E le regole basilari di una ideale convivenza all’interno di una società sono il rispetto delle istituzioni e delle regole. Questa stessa identica cosa va calata all’interno delle famiglie e purtroppo oggi capita spesso di sentir dire che i docenti vengono picchiati e insultati da genitori che vengono richiamati all’attenzione su condotte non proprio esemplari da parte dei propri figli all’interno del contesto scolastico. Ogni volta che questo accade purtroppo viene meno quel lavoro che dovrebbe essere svolto in simbiosi tra scuola e famiglia. A questo io aggancio anche la necessità di educare al rispetto all’interno delle scuole, e di educare soprattutto i ragazzi fin da piccoli a ciò che è bene e a ciò che è male, non c’è via di mezzo in tal senso. Educare, ad esempio, al rispetto delle donne: educare al rispetto dell’essere umano è di fondamentale importanza.

Far capire che due persone, due studenti, due studentesse stanno litigando la prima cosa da fare non è prendere il cellulare, fare un video e poi schiaffarlo sui social e arraffare like, l’obiettivo dovrebbe essere invece quello di dividere, far ragionare, far discutere, di parlare quando si litiga e si arriva alle mani. Un altro obiettivo fondamentale che a mio parere dovrebbe essere affrontato parallelamente sia a scuola che in famiglia è quello sull’utilizzo di una certa terminologia sui social ma anche nelle canzoni che ormai i nostri giovani ascoltano. A me è capitato tante volte imbattendomi su TikTok o altre piattaforme social di vedere delle challenge che come sottofondo riportano canzoni che inneggiano alla violenza, all’utilizzo di droga e soprattutto alla violenza verbale e fisica nei confronti delle donne. Ecco, secondo me, è un punto di degrado molto alto perché le case discografiche dovrebbero chiudere le porte a chiunque possa anche solo inneggiare alla violenza, figuriamoci metterla nero su bianco anche su canzoni e su contratti con etichette discografiche.

 

Qual è lo stato del giornalismo attuale, vedendo pure l’esempio di suo padre come giornalista che andava a cercarsi la notizia?

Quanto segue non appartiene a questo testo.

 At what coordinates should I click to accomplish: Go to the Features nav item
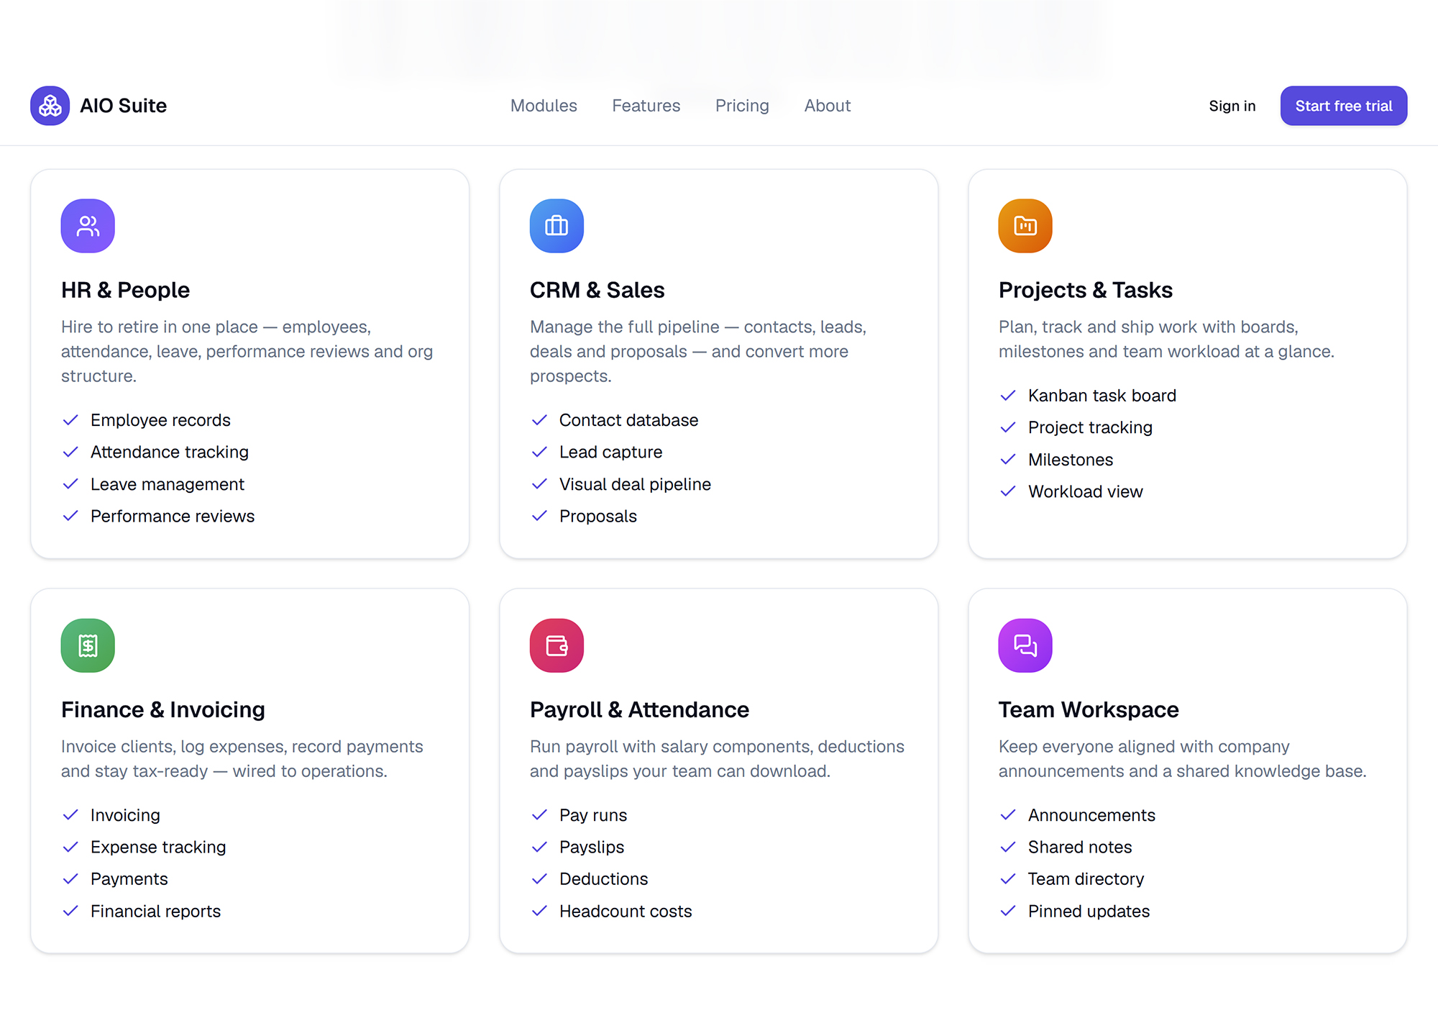tap(646, 106)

Lo stato del giornalismo in Italia, anche facendo riferimento all’attività di mio padre, sicuramente è in uno stato comatoso perché è un giornalismo che non è più d’inchiesta, cosa molto più rara, e soprattutto è un giornalismo che tende più a cercare di imbonirsi editori, politici, istituzioni piuttosto che andare a cercare la notizia, portarla all’esterno e sottoporla all’attenzione dell’opinione pubblica. Questo è motivo di grande tristezza ma ricordiamoci che il giornalismo doveva essere concepito come il “cane da guardia del potere” ed oggi è diventato “il cane da compagnia del potere”.

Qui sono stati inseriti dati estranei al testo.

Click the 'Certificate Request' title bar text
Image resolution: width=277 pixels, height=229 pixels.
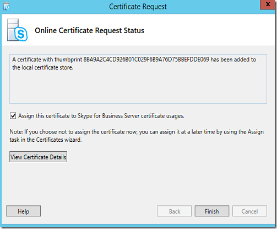pyautogui.click(x=138, y=7)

Ritengo che sia un allarme parecchio grave e che bisogna farci riflettere su quanto e come è possibile l’attuazione della volontà del Piano di Rinascita Democratica ideato da Licio Gelli nel piano della Loggia P2. Nonostante Gelli sia morto da diverso tempo possiamo dire che oggi quel piano è praticamente attuato sotto ogni punto di vista, anzi forse sono state superate e le sue aspettative. La responsabilità dell’informazione in questo senso è veramente forte e anzi si sono invertite le cose perché ci si aspettava che una informazione incisiva, forte e libera potesse arrivare dai grandi organi di stampa, dai grandi giornali, dalle grandi trasmissioni televisive e le piccole testate, cartacee e online, sarebbero andate dietro.

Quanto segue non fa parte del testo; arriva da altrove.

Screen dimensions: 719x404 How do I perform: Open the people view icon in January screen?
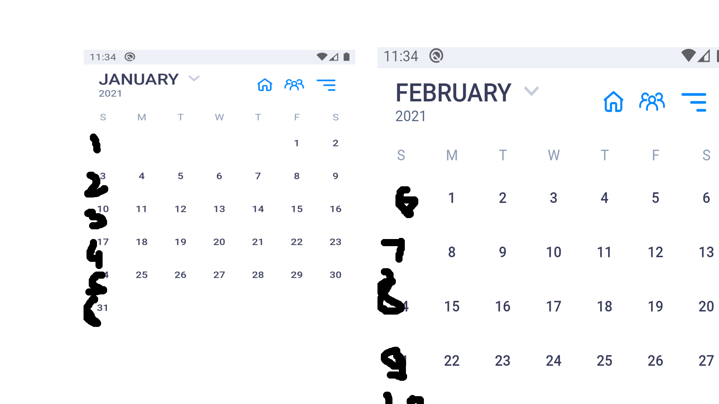click(294, 85)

Questo è quello che un po’ ci si aspettava negli anni passati ma non è così. Spesso e volentieri se si vuole trovare una notizia reale, vera, attendibile ma soprattutto una Notizia, anche rispetto alle proprie collocazioni territoriali, la prima cosa da fare è andare a cercare in una testata online o sulle piccole testate territoriali perché è lì che si trova la Notizia. Questo non è quello che i giornalisti che ci hanno lasciato, non soltanto coloro i quali sono stati uccisi dalle mafie, e a cui delicatamente ci avevano abituato ed insegnato.

 

Sulla base della sua esperienza in Parlamento Europeo qual è la percezione delle mafie in Europa e quale importanza da al contrasto in Parlamento Europeo?

Per quanto mi riguarda la percezione della mafia all’interno degli Stati membri dell’Unione Europea è ancora più bassa. Basta vedere quello che è successo nei mesi estivi in Germania del nord con l’avvento delle mocro-mafie. Non è arrivato nessun allarme dalle istituzioni europee ma l’allarme è arrivato dal Ministro degli esteri giapponese avvisando i propri connazionali e consigliando di non andare in quelle zone della Germania per la deriva fortemente violenta che sta riguardando quella porzione di territorio. Perché la mocro-mafia, nata nei Paesi Bassi, nell’arco di pochissimi mesi si è spinta fino al nord della Germania con azioni assolutamente violente che hanno messo a rischio dell’incolumità dei cittadini. Questo è stato passato, purtroppo, con un grande silenzio da parte delle Istituzioni Europee.

L’importanza che io do al Parlamento Europeo è di fondamentale importanza, perché il Parlamento Europeo e le Istituzioni Europee dovrebbero fare da tavolo di regia rispetto alle tecniche che dovrebbero essere utilizzate per contrastare le mafie, al corruzione e il riciclaggio a livello europeo. Mancando quel tavolo di regia che vede Consiglio, Commissione e soprattutto Parlamento Europeo oggi le mafie non hanno grande attenzione e soprattutto grandi ostacoli per cui continuiamo a vivere due realtà che sono completamente sconnesse e viviamo una scalata da parte delle mafie e delle realtà criminali a livello europeo che continuano ad assicurarsi in maniera totalmente indisturbata, perché non possiamo pensare di lasciare tutto alle risoluzioni o l’inserimento in qualche banca dati.

Serve esattamente quello che avevo fatto io con la commissione CRIM, cioè creare un organismo che sappia coordinare e far sedere tutti allo stesso tavolo autorità giudiziaria, autorità investigativa, attività che studiano come esperti, giornalisti, docenti universitari, associazioni che sono sui territori. Mettere allo stesso tavolo tutte queste realtà e affrontare insieme, partendo dalle necessità, il contrato al crimine organizzato e alle mafie. Tutto questo oggi non esiste più e le mafie stanno continuando, incontrollate e soprattutto libere da ogni forma di repressione, questa scalata al tessuto non solo economico ma anche al tessuto sociale degli Stati Membri.